NERONOIA – Un mondo in me

Il flyer promozionale parla di “dark”; dark intenso nel termine originario della parola e del genere, ovvero musica buia, oscura, triste, solitaria e malinconica. In questo disco c’è molto più malessere di quanto ne possiate trovare nel 90% di tutta quanta la scena depressive black ha generato negli ultimi anni. NeroNoia sono un progetto formato da membri dei Canaan, i quali, una volta terminata la fase strumentale, hanno affidato il lavoro vocale e lirico a Gianni Pedretti dei Colloquio, un’artista che come pochissimi altri riesce a trasmettere il mal di vivere in parole e musica.Ne nasce un disco nel quale ad una base musicale di derivazione Canaan (tristi atmosfere dall’andamento lento, ipnotico, quasi catartico) si uniscono desolanti liriche dedicate allo stato malinconico dell’esistenza. Musiche e testi (date anche un’occhiata all’inquietante artwork interno del libretto) s’intrecciano per formare dieci quadri, quadri che trasmettono in note la triste consapevolezza di aver vissuto un’esistenza non voluta, ma comunque accettata e trascorsa nella sua grigia routine quotidiana. Dieci brani senza titolo, un solo e semplice numero a scandirne l’esistenza e il cammino.

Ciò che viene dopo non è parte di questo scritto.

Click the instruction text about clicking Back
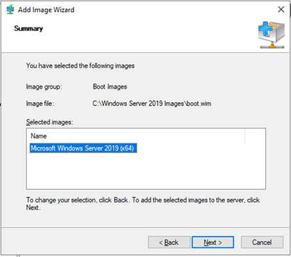The height and width of the screenshot is (257, 291). point(143,204)

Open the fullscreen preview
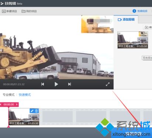coord(108,84)
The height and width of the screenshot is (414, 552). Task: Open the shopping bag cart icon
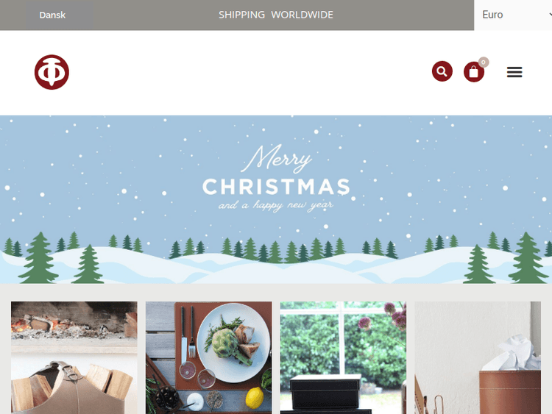474,72
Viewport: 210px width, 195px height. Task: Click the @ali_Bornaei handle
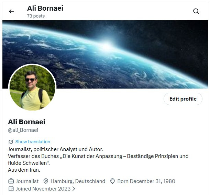click(x=23, y=130)
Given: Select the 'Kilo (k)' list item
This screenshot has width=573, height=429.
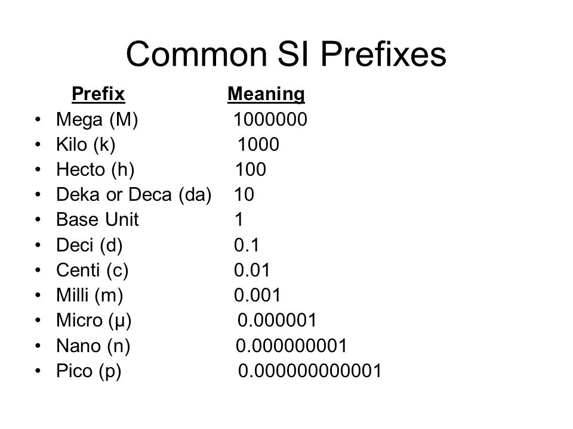Looking at the screenshot, I should point(86,144).
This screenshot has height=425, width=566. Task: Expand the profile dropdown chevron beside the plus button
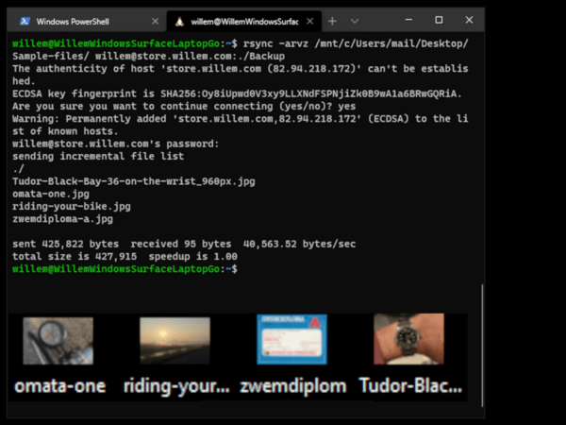pyautogui.click(x=355, y=20)
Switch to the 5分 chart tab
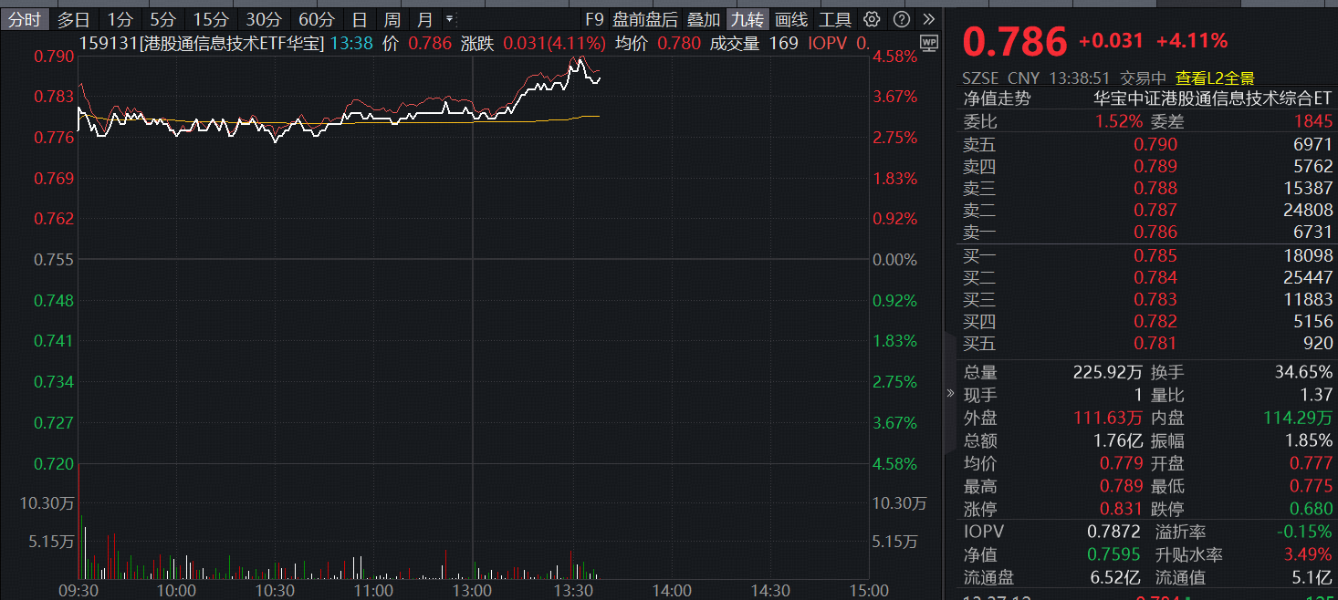The width and height of the screenshot is (1338, 600). 163,19
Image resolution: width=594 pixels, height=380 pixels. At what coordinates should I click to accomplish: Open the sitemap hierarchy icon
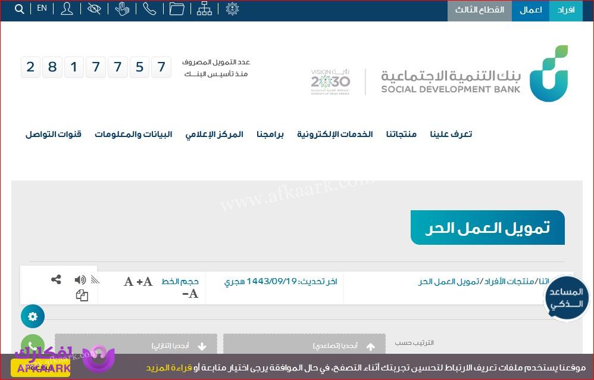point(204,9)
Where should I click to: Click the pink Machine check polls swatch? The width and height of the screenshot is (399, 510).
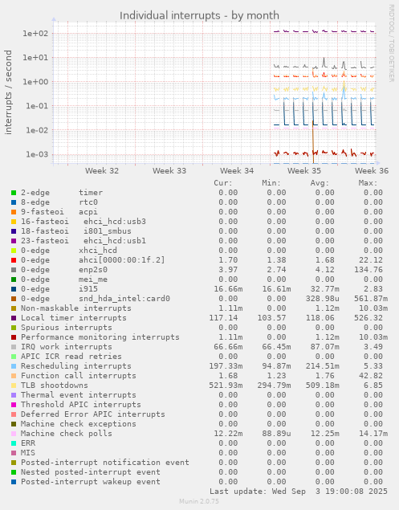tap(14, 434)
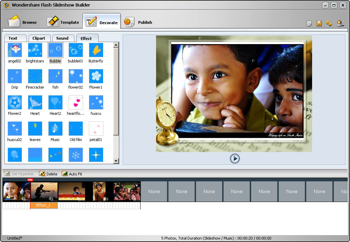Pick the Music note effect
This screenshot has height=242, width=350.
[55, 129]
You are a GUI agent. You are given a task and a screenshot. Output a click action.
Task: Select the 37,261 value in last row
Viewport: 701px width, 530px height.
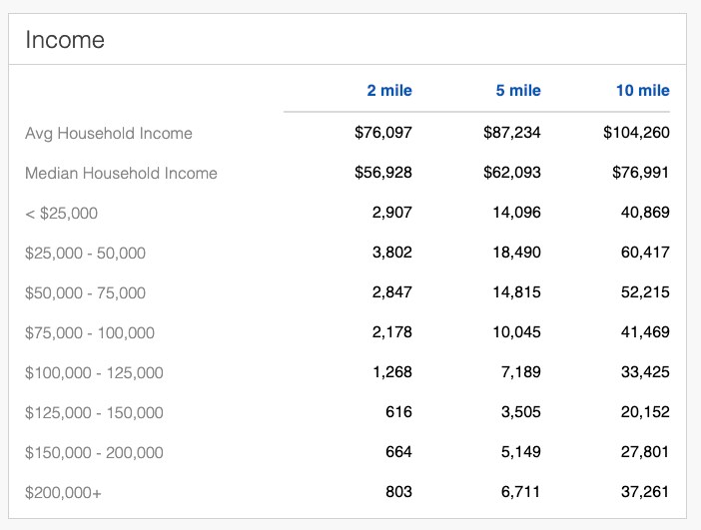pos(644,492)
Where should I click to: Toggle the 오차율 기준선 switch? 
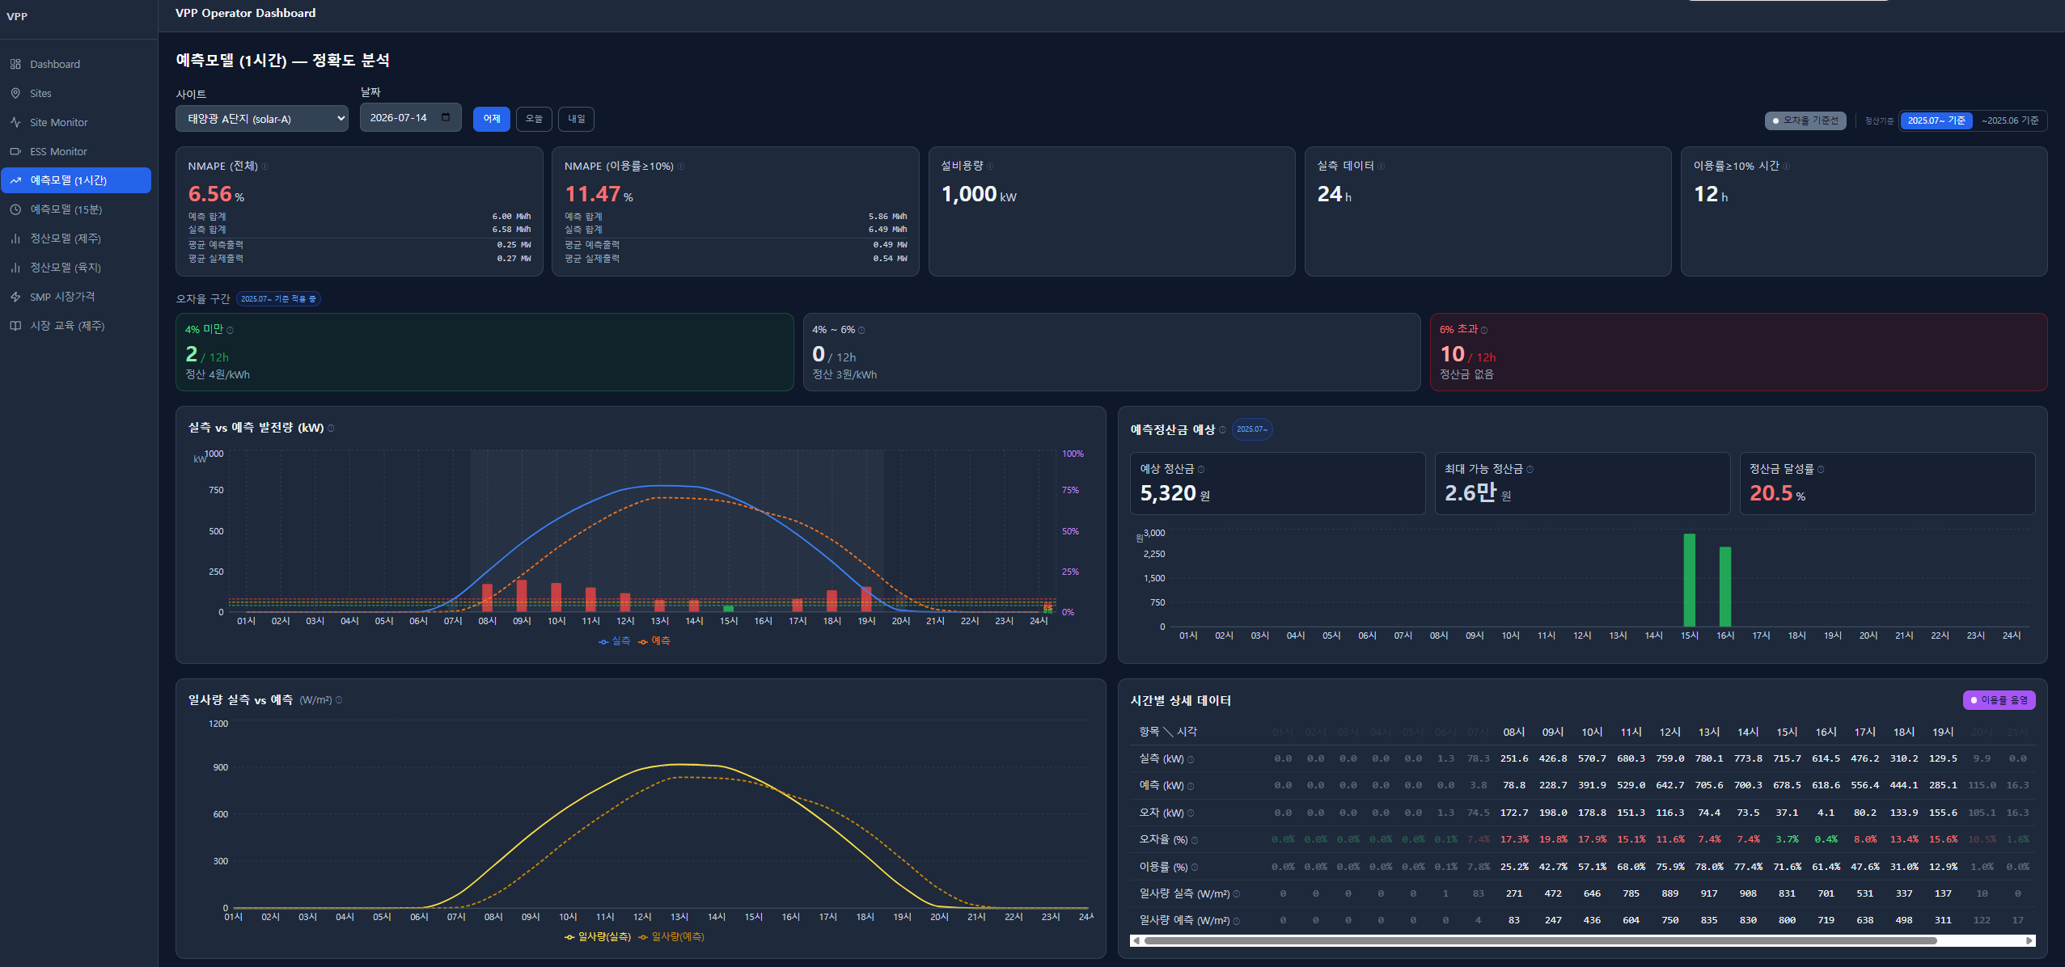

L’iniziale “I” è lo specchio del concept che sta dietro a NeroNoia; ascoltatela, e ditemi se avete sentito qualcosa di così mostruosamente nero negli ultimi tempi. Le seguenti “II” e “III” proseguono il sentiero verso l’annientamento dell’animo; tristi tappeti sonori accompagnano inumane voci effettate decantanti poesie di rara bellezza. La malattia di brani come “IV” e “V” echeggia certe soluzioni sperimentali adottate dai compianti MonuMentuM nel glaciale “Ad nauseam”. Infine “IX” è la descrizione in musica delle grigie e nebbiose giornate passate in solitudine in casa, mentre la gente corre per strada andando in cerca del divertimento che comunque non riuscirà a trovare.
“Un mondo in me” è la colonna sonora per chi non ripone nessuna speranza nella vita, ma ne accetta il suo lento scorrere verso l’inesorabile fine/conclusione.